● 必做任务
1/ 根据文本节选，每组测试数据中的整数取值范围是多少？
2/ 在列表中找出所有包含字符串“icon”的行，并原样抄写出来。

杭电ACM 1003 Max Sum

简单题，题目意思就是求最大数，方法很简单

Max Sum

Time Limit: 2000/1000 MS (Java/Others)    Memory Limit: 65536/32768 K (Java/Others)
Total Submission(s): 127953    Accepted Submission(s): 29640

Problem Description

Given a sequence a[1],a[2],a[3]......a[n], your job is to calculate the max sum of a sub-sequence. For example, given (6,-1,5,4,-7), the max sum in this sequence is 6 + (-1) + 5 + 4 = 14.

 

Input

The first line of the input contains an integer T(1<=T<=20) which means the number of test cases. Then T lines follow, each line starts with a number N(1<=N<=100000), then N integers followed(all the integers are between -1000 and 1000).

● 本题数据

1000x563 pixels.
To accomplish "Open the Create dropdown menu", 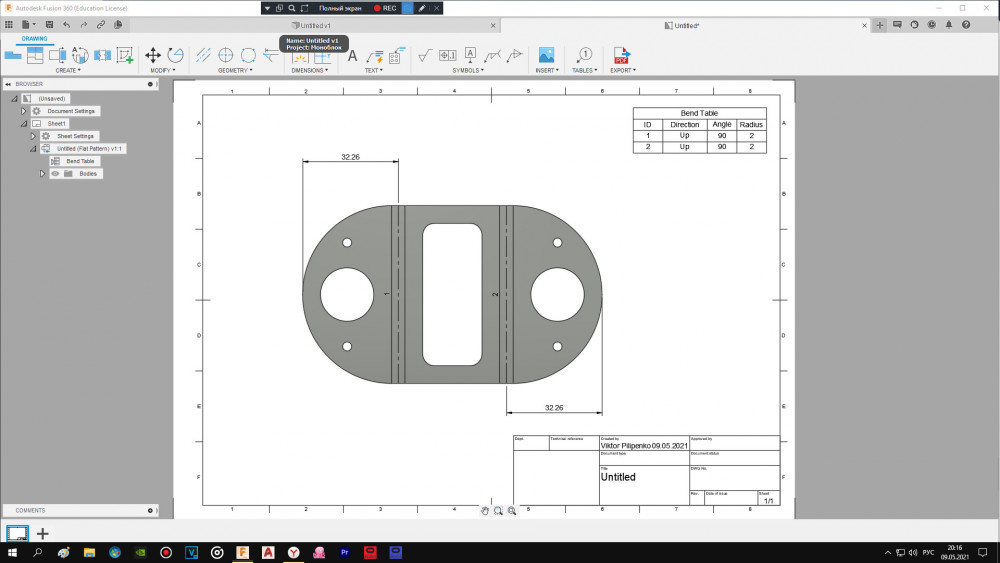I will pos(68,70).
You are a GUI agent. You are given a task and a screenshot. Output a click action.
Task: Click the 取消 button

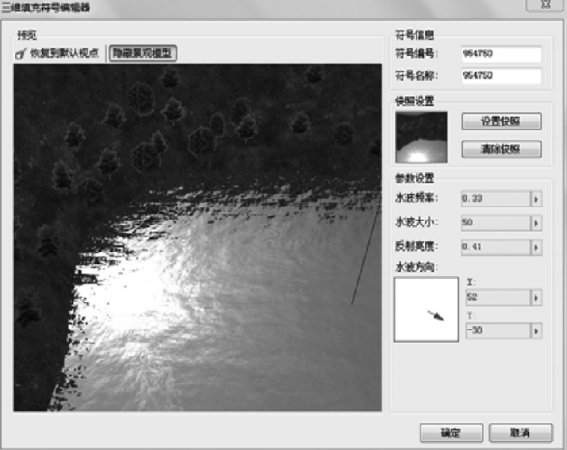coord(521,433)
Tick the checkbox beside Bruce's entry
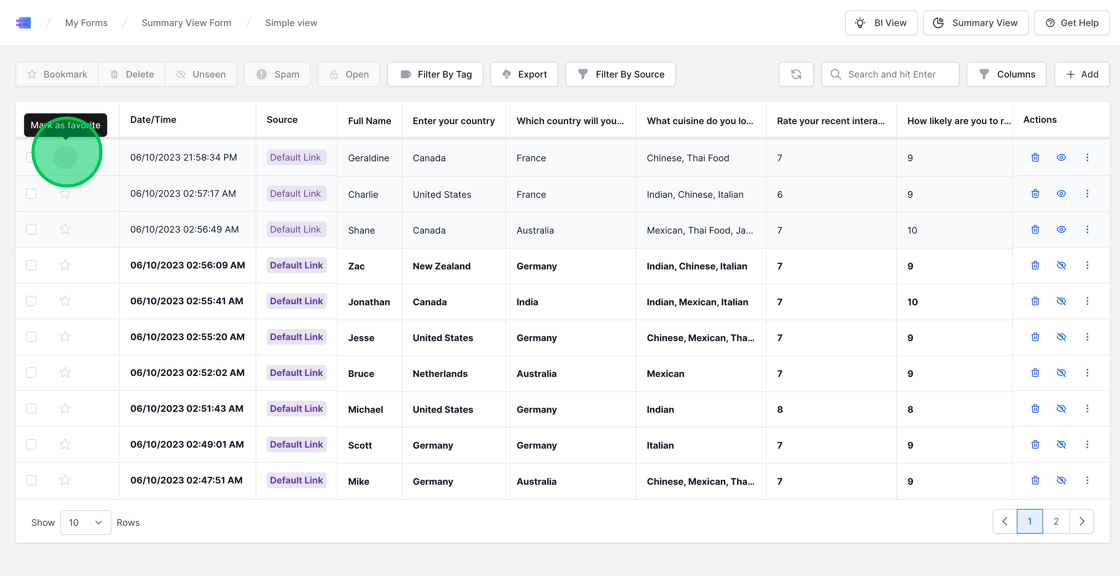Image resolution: width=1120 pixels, height=576 pixels. tap(31, 373)
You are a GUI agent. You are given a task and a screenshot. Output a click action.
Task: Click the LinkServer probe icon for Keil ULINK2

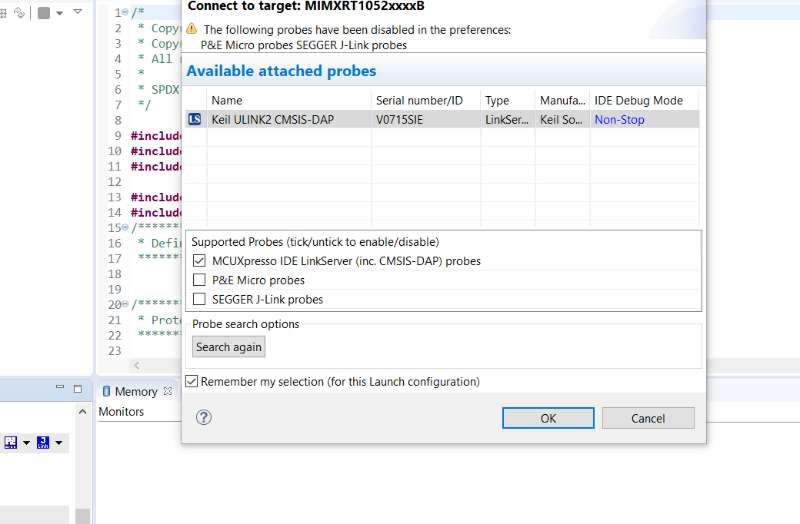tap(195, 120)
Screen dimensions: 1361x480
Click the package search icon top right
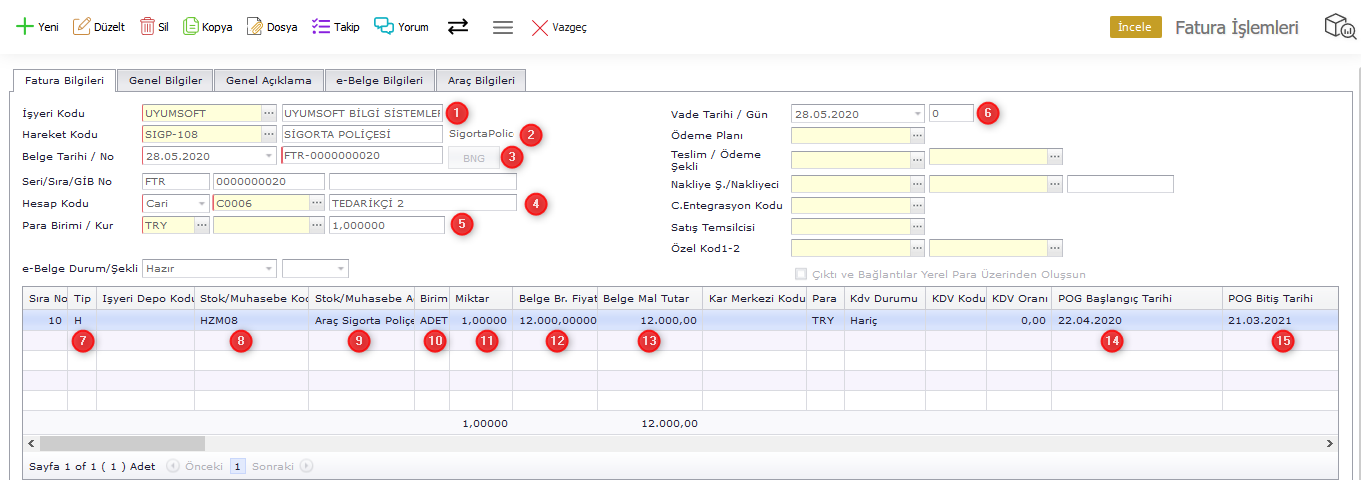click(x=1339, y=27)
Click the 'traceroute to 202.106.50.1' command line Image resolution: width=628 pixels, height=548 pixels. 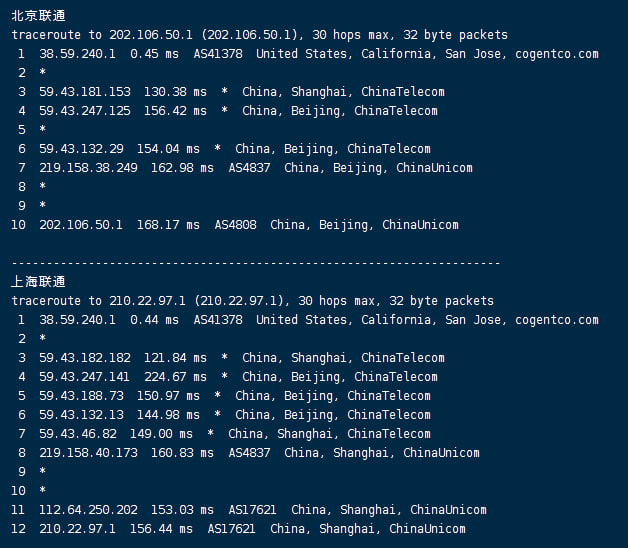click(x=260, y=35)
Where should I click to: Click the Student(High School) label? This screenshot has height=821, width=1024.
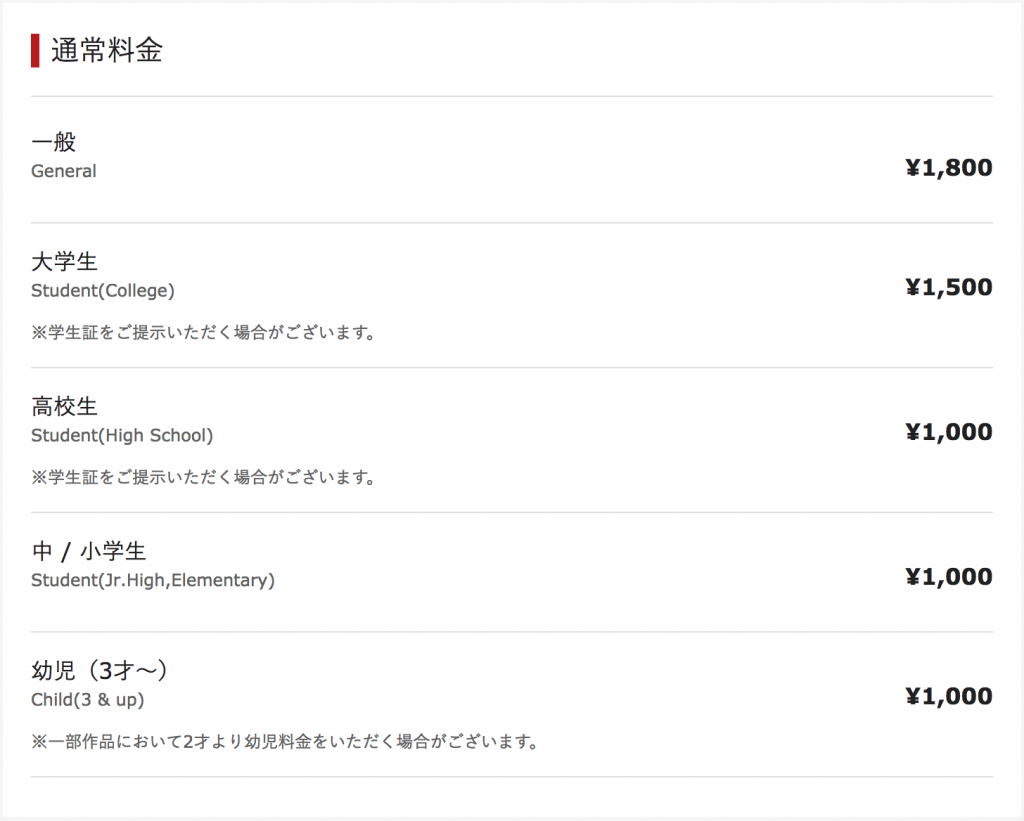(122, 436)
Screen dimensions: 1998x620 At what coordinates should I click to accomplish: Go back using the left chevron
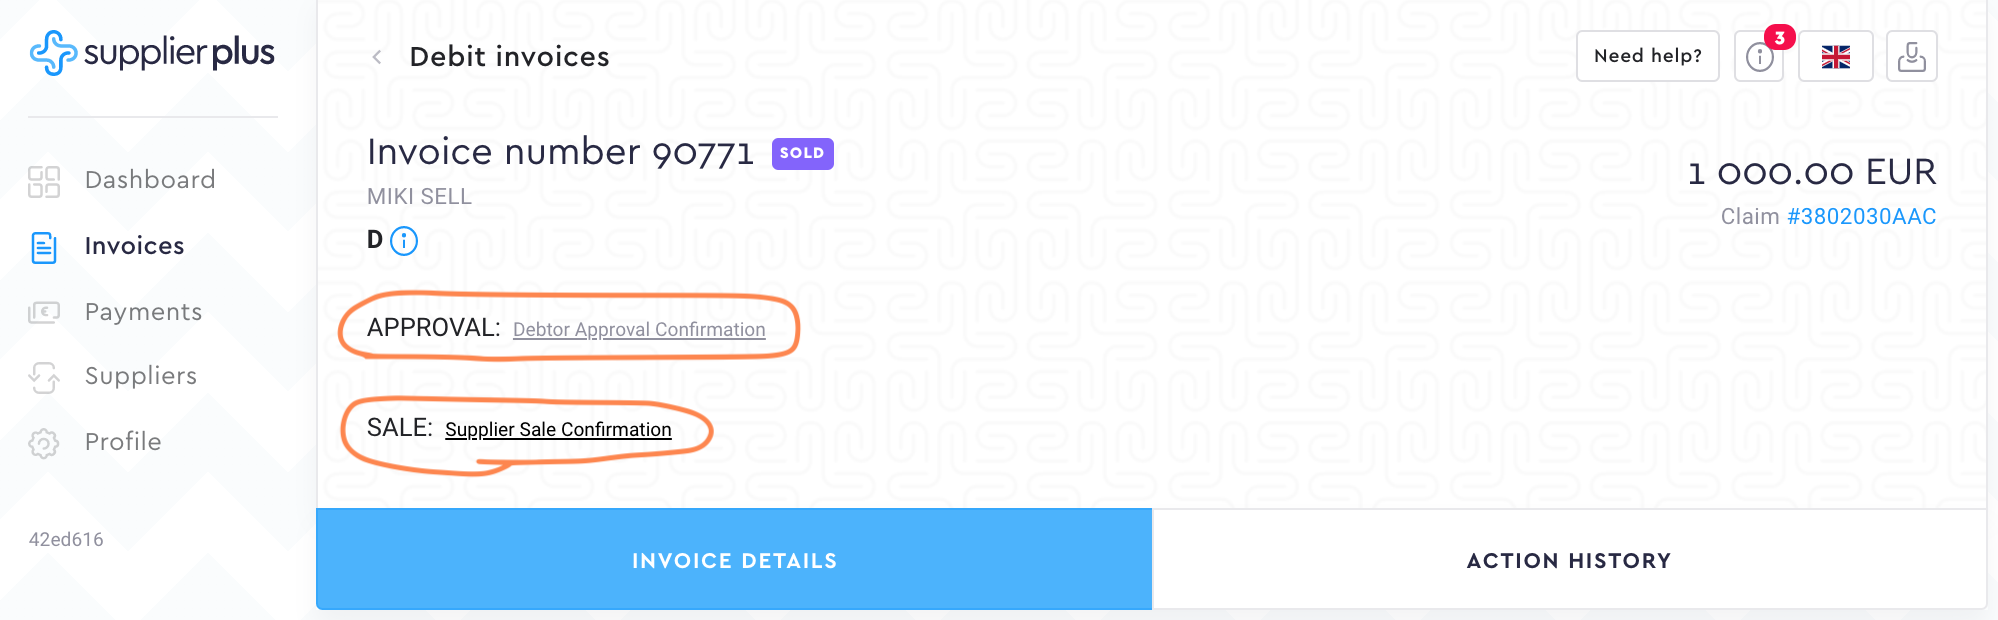[377, 58]
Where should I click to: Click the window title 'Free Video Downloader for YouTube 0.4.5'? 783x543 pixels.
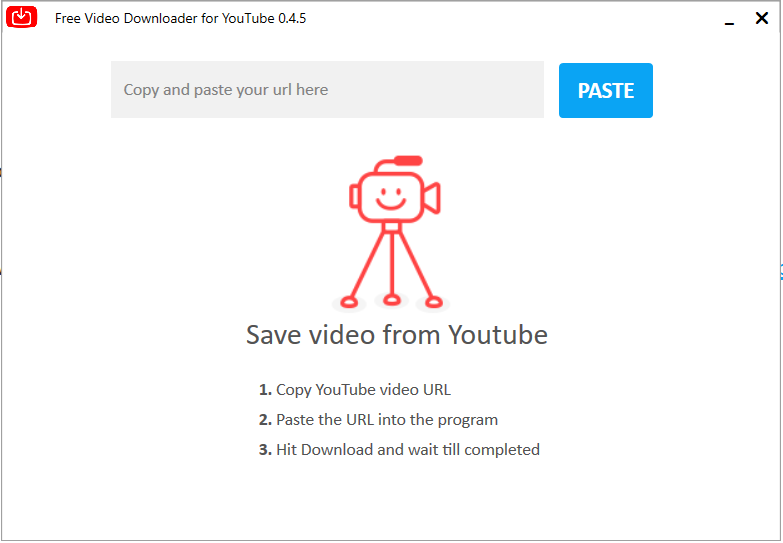coord(180,18)
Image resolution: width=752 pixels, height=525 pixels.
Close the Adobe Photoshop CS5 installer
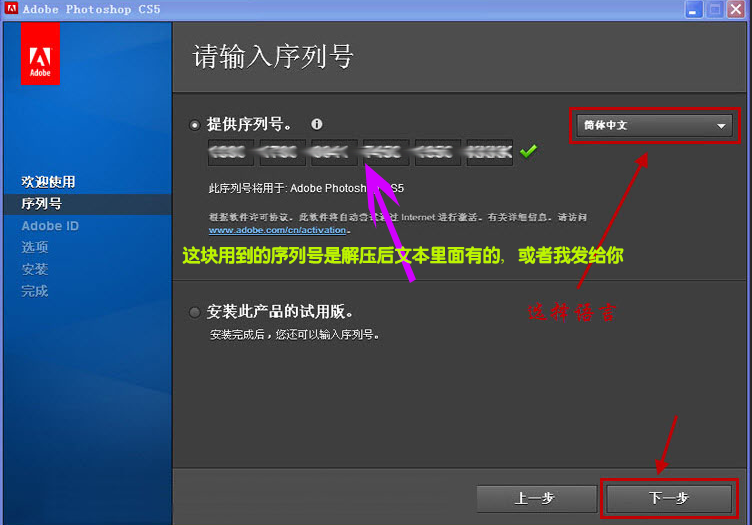tap(738, 9)
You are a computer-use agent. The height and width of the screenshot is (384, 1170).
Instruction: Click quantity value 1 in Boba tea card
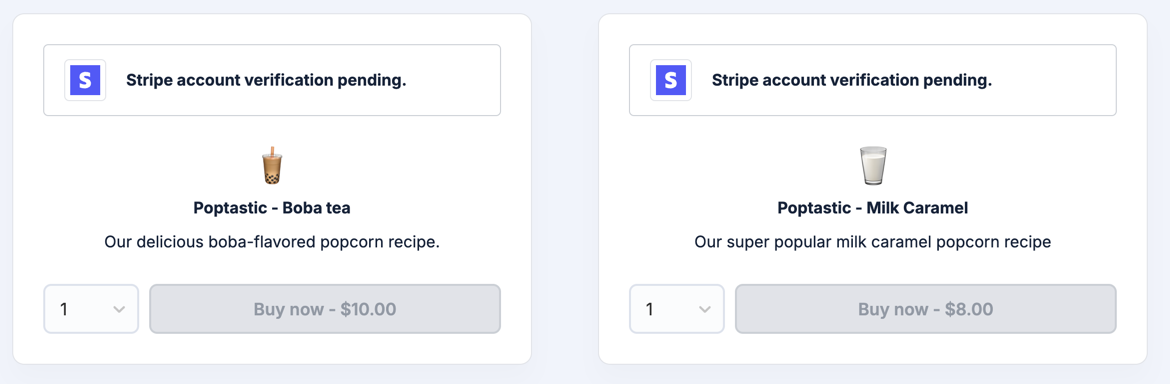64,309
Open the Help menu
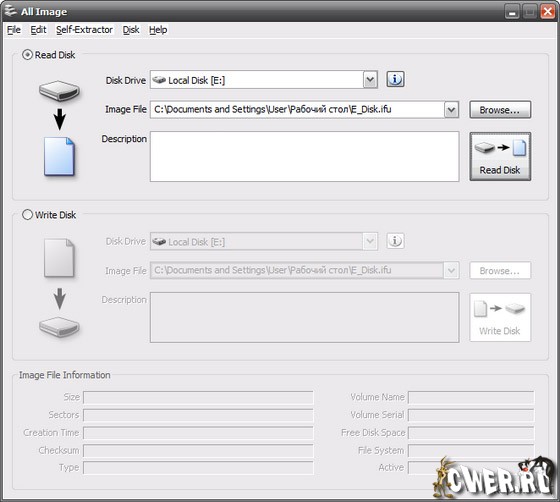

● 各题答案
1/ 介于 -1000 和 1000 之间。

2/
Task: Click the LinkServer probe icon for Keil ULINK2
Click the package search icon top right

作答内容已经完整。